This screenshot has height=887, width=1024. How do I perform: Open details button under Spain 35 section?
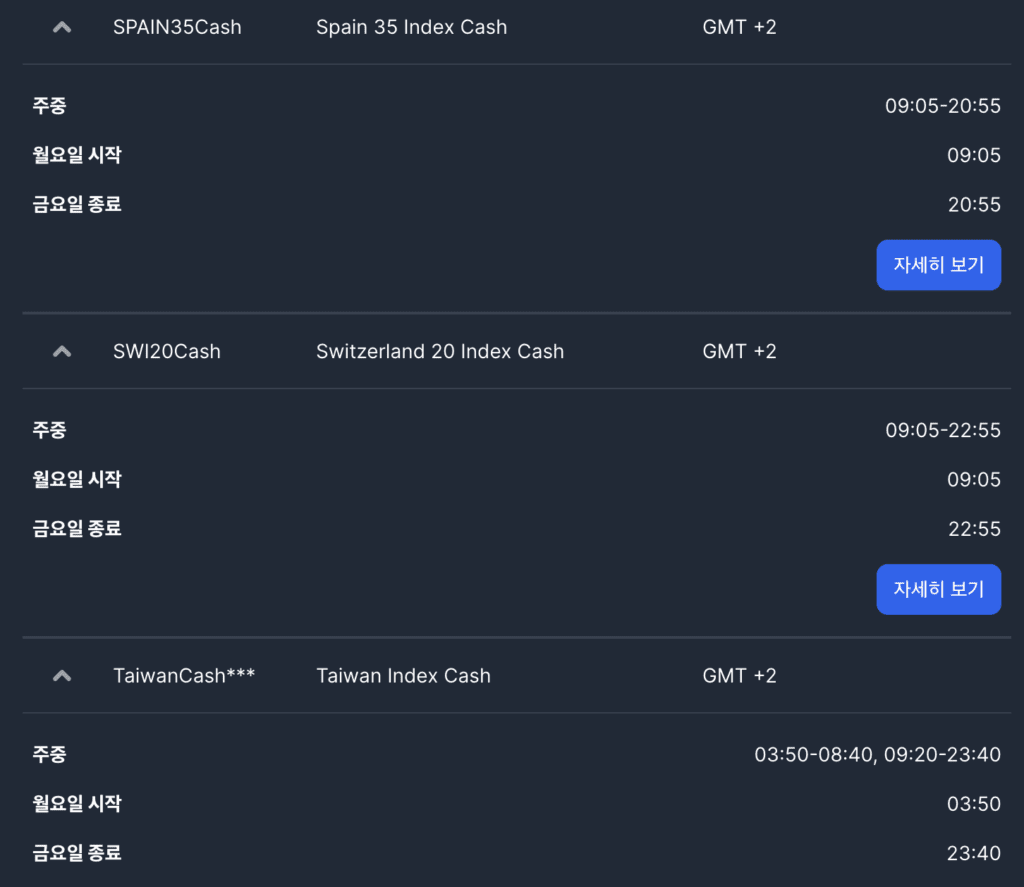(x=938, y=265)
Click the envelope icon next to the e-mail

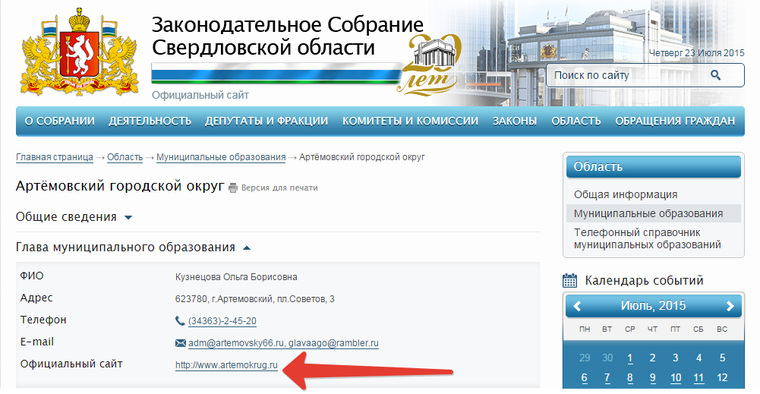[x=180, y=343]
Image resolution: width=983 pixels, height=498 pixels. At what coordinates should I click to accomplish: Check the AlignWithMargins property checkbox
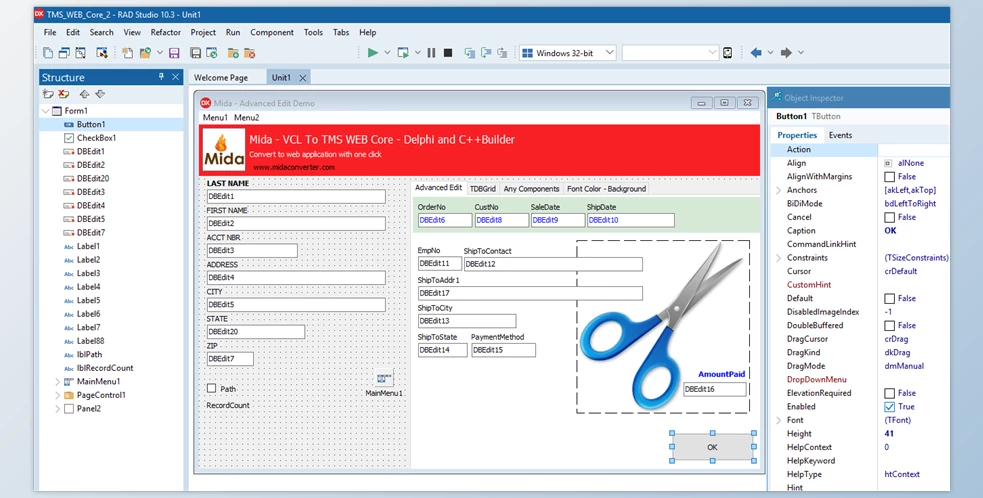[889, 177]
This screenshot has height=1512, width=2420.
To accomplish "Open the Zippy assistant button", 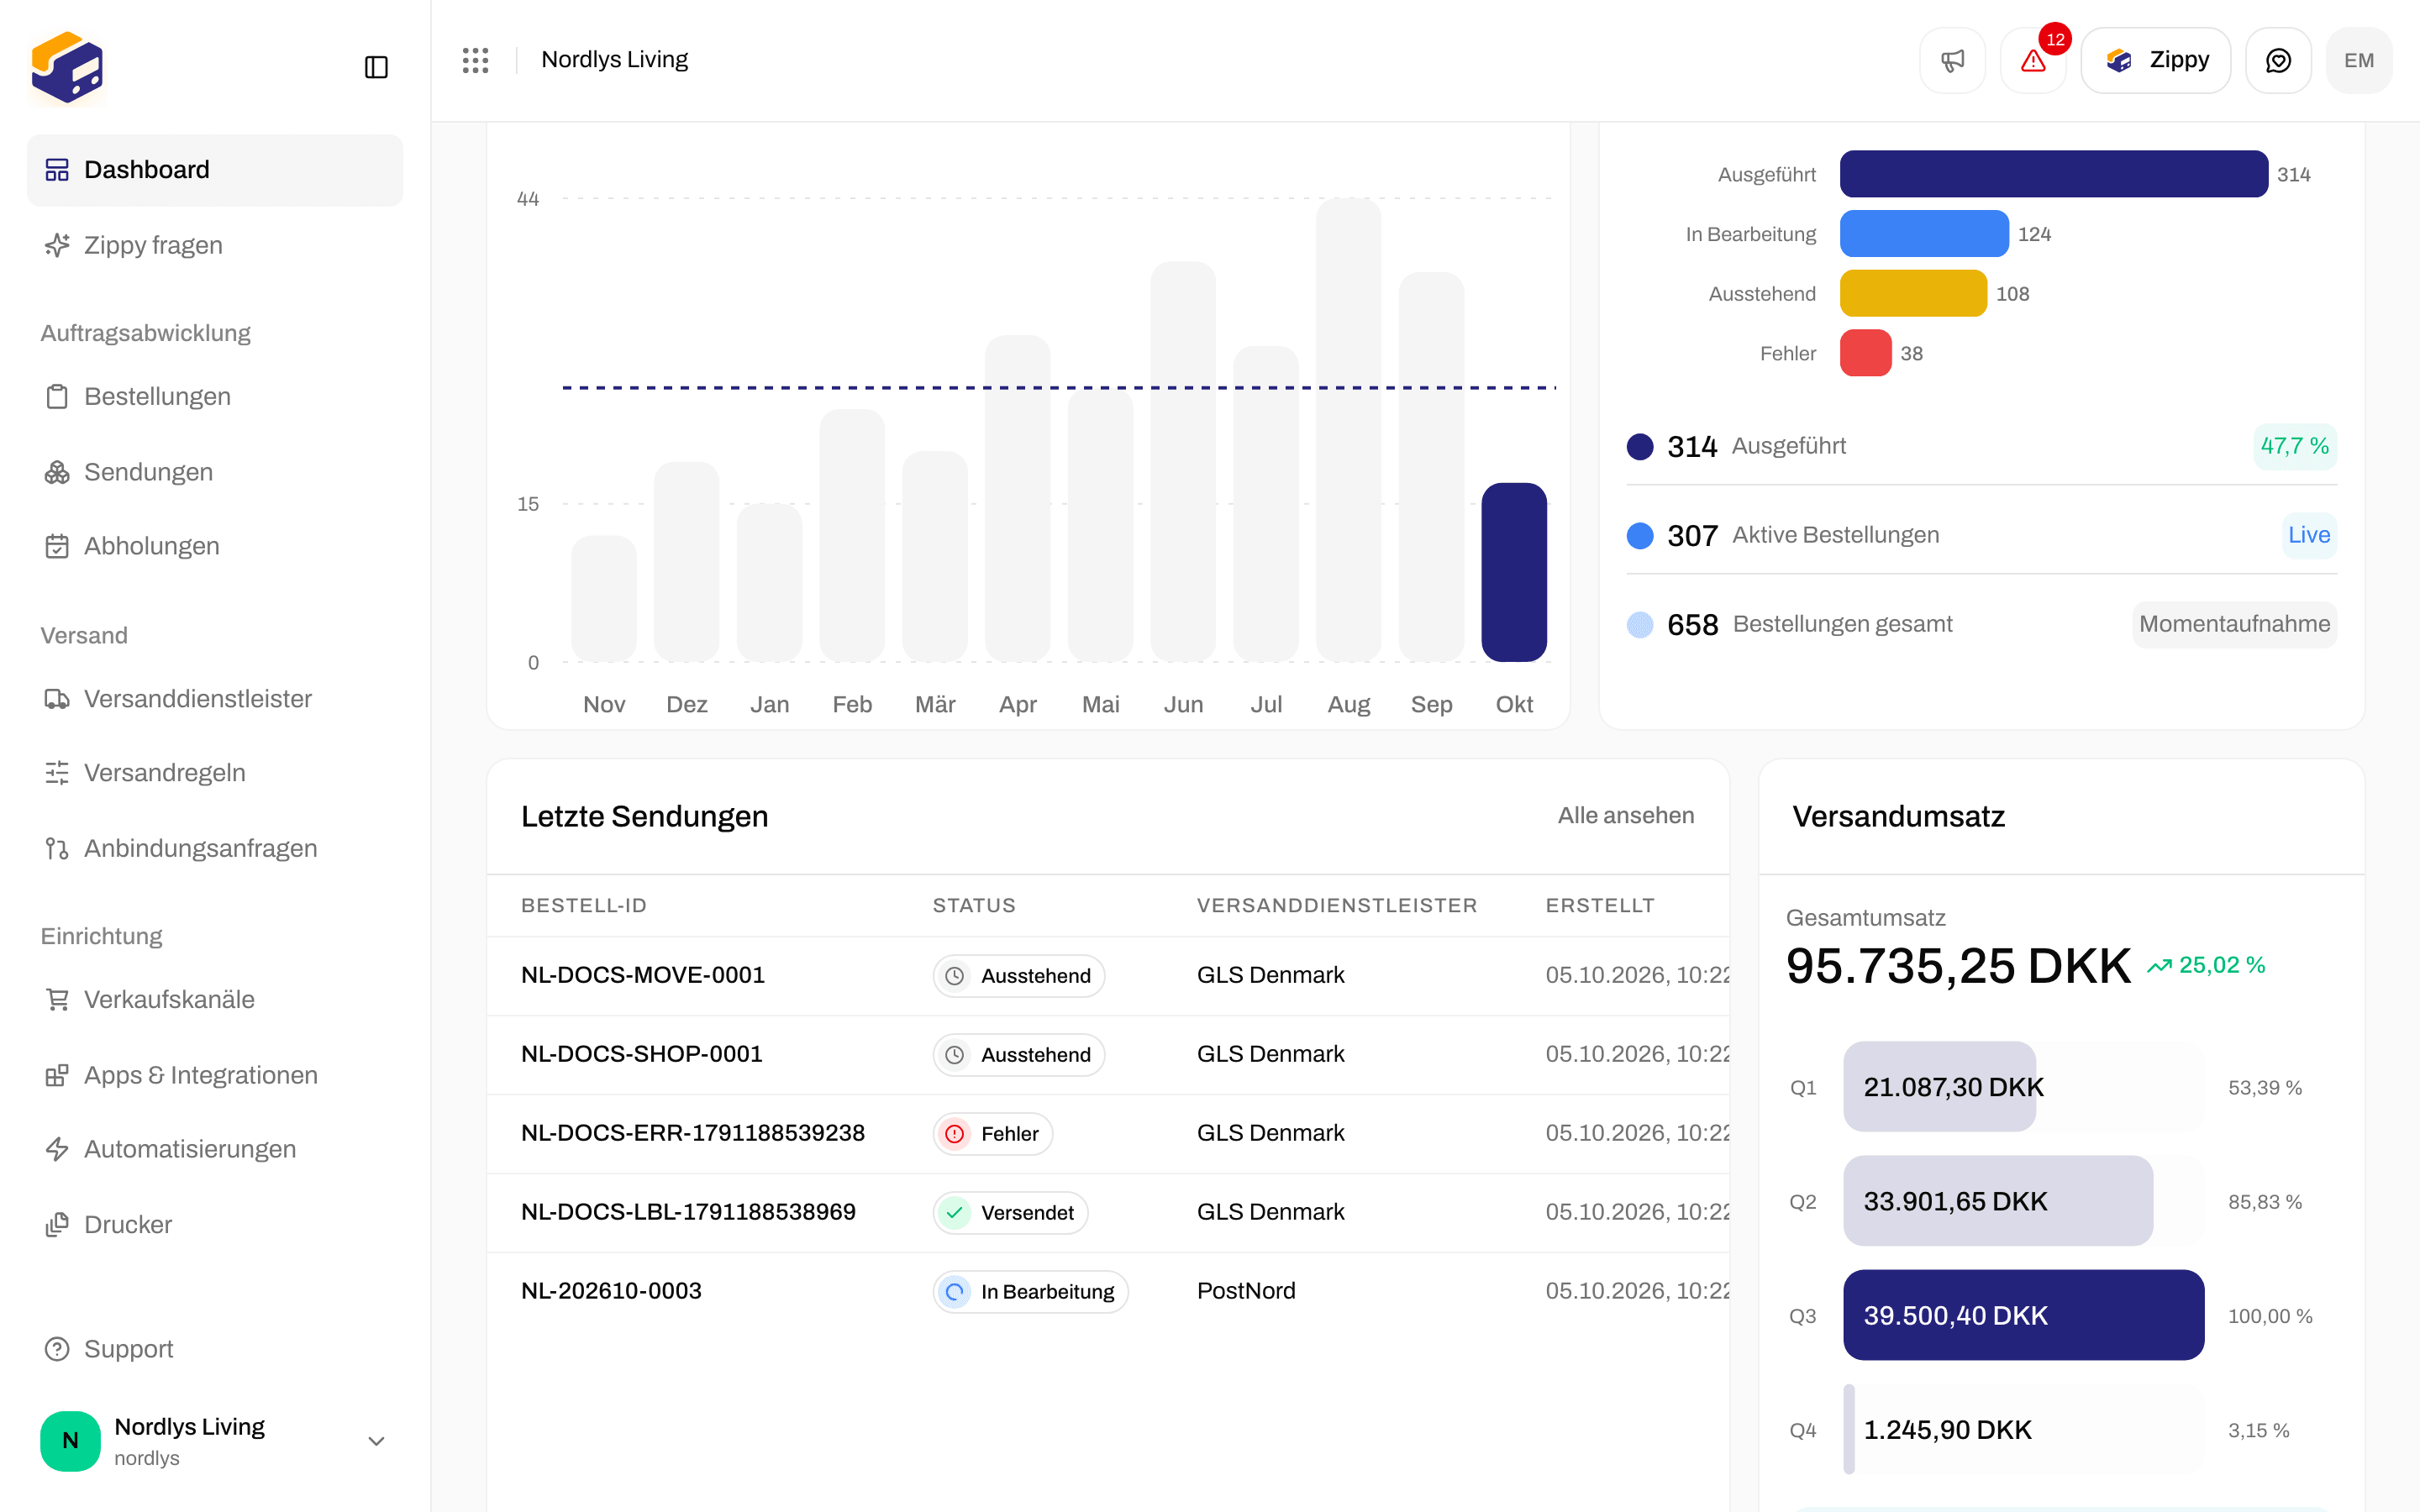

ASSIGNMENT => Each line of the material goes into your copy unchanged, but no picture does.

RESPONSE TO THIS EXERCISE =>
This screenshot has height=887, width=1024. How do I perform: Open details button under Spain 35 section?
(x=938, y=265)
Click the envelope icon next to the e-mail

[x=180, y=343]
Image resolution: width=983 pixels, height=498 pixels. At what coordinates should I click to accomplish: Check the AlignWithMargins property checkbox
[889, 177]
This screenshot has height=1512, width=2420.
To accomplish "Open the Zippy assistant button", 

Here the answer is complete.